• _EXTRACTED TEXT_:
The data is clear, and the debate is largely settled: indexing and passive investing are on the rise for very good reason. Most active managers fail to beat their passive benchmarks. When investors also consider fees being paid, the underperformance of active management becomes even more striking.
As a result, retail investors saving for retirement are increasingly using low-cost index funds and index ETFs to secure their portfolio. But what about ultra-high-net-worth (UHNW) investors and family offices? Wealthy investors are taking up indexing at a slower pace. Why?
Family office investors are notoriously lagging when it comes to indexing. Even in public equities, where the data consistently demonstrates that active management doesn’t pay, and where family offices utilizing active public equity significantly underperform benchmarks, there still remains a strong psychological and cultural draw toward active management within family offices.

• _INFORMATION SUPPLIED_:
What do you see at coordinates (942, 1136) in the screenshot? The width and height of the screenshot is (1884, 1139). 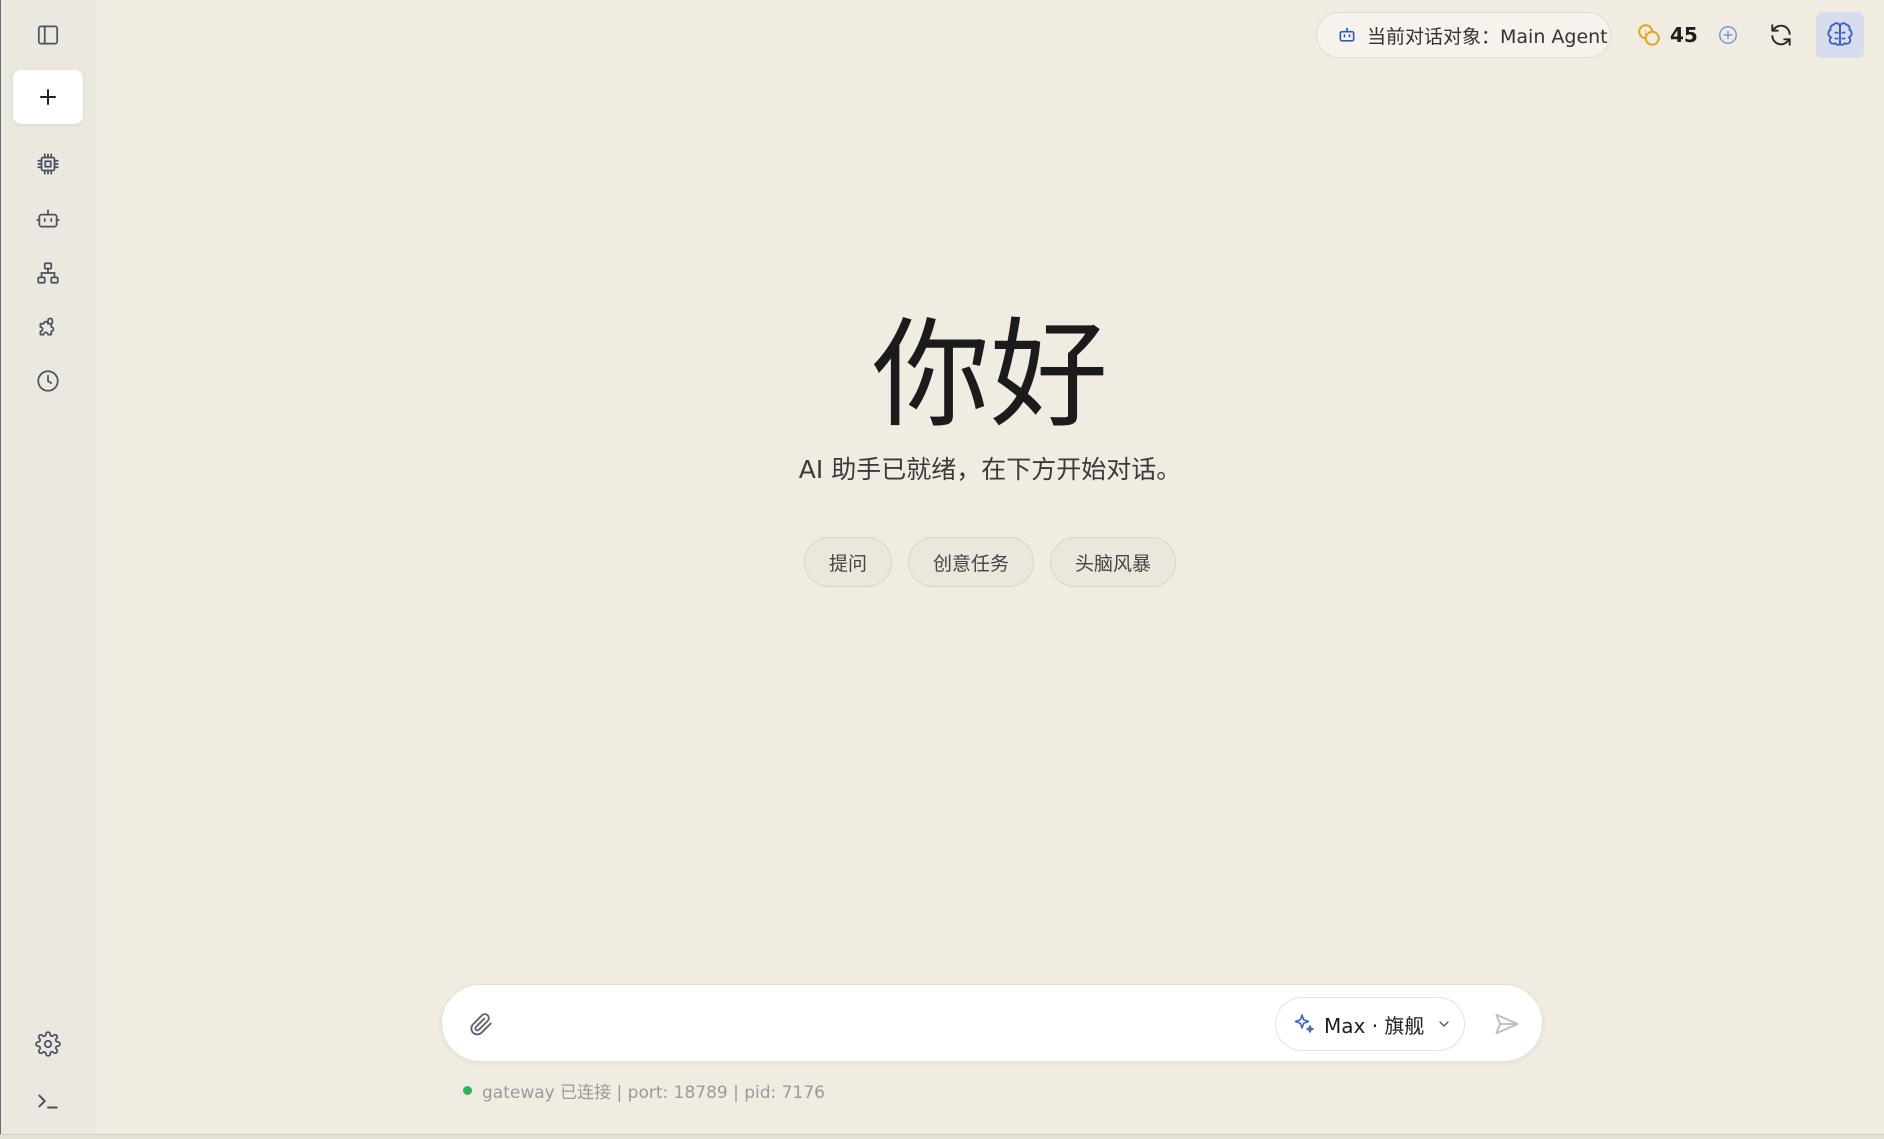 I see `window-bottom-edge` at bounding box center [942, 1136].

• _EXERCISE PROMPT_:
Answer these questions from the text on passive investing:
1. What do most active managers fail to beat?
2. What are retail investors saving for retirement increasingly using to secure their portfolios?
3. In which area does the data consistently demonstrate that active management doesn't pay?
The listing is not required for this work.

• _TASK OUTPUT_:
1. Their passive benchmarks.
2. Low-cost index funds and index ETFs.
3. Public equities.